Information gain in the brain’s resting state: A new perspective on autism.
Along with the study of brain activity evoked by external stimuli, an increased interest in the research of background, “noisy” brain activity is fast developing in current neuroscience.
It is becoming apparent that this “resting-state” activity is a major factor determining other, more particular, responses to stimuli and hence it can be argued that background activity carries important information used by the nervous systems for adaptive behaviors.
In this context, we investigated the generation of information in ongoing brain activity recorded with magnetoencephalography (MEG) in children with autism spectrum disorder (ASD) and non-autistic children.
Using a stochastic dynamical model of brain dynamics, we were able to resolve not only the deterministic interactions between brain regions, i.e., the brain’s functional connectivity, but also the stochastic inputs to the brain in the resting state; an important component of large-scale neural dynamics that no other method can resolve to date.

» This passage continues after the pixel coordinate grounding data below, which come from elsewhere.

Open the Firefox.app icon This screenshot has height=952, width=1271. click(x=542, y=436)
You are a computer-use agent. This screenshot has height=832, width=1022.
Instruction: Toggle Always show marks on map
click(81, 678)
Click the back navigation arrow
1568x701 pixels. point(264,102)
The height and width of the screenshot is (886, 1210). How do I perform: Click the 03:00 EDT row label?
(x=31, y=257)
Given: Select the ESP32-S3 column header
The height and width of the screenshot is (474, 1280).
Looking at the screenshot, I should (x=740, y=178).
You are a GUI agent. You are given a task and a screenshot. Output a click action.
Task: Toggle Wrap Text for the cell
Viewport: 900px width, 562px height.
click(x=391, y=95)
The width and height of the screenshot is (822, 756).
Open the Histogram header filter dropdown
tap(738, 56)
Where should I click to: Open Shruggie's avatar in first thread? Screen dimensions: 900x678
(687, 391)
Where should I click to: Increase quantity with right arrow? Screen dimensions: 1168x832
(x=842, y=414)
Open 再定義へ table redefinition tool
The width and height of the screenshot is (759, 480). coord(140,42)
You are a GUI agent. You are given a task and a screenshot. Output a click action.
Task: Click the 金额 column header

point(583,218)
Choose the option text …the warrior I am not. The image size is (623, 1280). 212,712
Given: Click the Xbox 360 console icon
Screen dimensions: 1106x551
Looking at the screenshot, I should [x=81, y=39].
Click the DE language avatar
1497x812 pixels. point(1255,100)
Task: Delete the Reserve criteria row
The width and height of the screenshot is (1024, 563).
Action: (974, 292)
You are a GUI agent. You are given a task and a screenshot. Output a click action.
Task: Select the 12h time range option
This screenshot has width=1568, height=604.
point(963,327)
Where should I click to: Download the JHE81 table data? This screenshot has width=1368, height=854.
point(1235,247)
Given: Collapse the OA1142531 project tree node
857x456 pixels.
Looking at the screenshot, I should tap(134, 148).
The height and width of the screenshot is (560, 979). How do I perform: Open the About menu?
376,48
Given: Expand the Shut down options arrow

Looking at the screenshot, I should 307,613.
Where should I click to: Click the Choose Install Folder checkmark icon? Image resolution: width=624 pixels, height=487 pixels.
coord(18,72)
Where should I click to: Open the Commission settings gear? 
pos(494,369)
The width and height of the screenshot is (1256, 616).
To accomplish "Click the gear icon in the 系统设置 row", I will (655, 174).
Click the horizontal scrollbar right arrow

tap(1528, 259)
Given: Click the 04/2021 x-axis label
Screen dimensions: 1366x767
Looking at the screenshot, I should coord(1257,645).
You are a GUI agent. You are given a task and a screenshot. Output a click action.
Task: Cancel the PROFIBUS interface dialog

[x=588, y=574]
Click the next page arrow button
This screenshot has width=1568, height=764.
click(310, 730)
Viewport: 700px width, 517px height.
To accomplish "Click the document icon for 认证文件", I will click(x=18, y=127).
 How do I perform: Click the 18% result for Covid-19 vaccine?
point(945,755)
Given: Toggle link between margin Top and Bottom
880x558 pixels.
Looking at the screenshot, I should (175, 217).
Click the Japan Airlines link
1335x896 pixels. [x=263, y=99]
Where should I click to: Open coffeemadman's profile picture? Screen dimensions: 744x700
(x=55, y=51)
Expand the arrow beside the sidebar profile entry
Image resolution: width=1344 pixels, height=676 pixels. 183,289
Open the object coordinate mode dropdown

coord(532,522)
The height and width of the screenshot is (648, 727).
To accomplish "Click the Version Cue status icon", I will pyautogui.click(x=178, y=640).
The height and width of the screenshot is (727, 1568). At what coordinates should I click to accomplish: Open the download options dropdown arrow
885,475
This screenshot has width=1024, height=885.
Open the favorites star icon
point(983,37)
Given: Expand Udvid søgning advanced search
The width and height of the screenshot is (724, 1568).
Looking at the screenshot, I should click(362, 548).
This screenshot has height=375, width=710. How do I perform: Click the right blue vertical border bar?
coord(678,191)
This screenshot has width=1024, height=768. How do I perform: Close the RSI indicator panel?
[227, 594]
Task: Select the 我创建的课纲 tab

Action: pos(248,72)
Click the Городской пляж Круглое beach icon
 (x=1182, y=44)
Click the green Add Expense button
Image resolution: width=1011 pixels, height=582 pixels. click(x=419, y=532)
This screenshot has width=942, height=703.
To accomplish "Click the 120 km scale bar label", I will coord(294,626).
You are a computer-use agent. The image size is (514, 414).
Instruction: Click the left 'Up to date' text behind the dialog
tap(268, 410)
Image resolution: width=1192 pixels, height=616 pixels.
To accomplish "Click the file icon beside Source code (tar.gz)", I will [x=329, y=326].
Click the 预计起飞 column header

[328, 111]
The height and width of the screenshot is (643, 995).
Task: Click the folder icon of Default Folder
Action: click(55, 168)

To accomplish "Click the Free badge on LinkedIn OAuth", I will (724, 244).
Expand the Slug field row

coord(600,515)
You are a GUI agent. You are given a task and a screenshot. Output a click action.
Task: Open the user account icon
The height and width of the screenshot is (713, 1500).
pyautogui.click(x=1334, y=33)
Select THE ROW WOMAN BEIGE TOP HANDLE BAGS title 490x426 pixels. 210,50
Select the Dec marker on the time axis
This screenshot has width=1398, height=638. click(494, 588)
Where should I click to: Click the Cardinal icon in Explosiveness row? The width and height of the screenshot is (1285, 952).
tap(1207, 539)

We then computed the Kullback-Leibler (KLD) divergence, also known as information gain or relative entropy, between the stochastic inputs and the brain activity at different locations (outputs) in children with ASD compared to controls.
The divergence between the input noise and the brain’s ongoing activity extracted from our stochastic model was significantly higher in autistic relative to non-autistic children.
This suggests that brains of subjects with autism create more information at rest.
We propose that the excessive production of information in the absence of relevant sensory stimuli or attention to external cues underlies the cognitive differences between individuals with and without autism.
We conclude that the information gain in the brain’s resting state provides quantitative evidence for perhaps the most typical characteristic in autism: withdrawal into one’s inner world.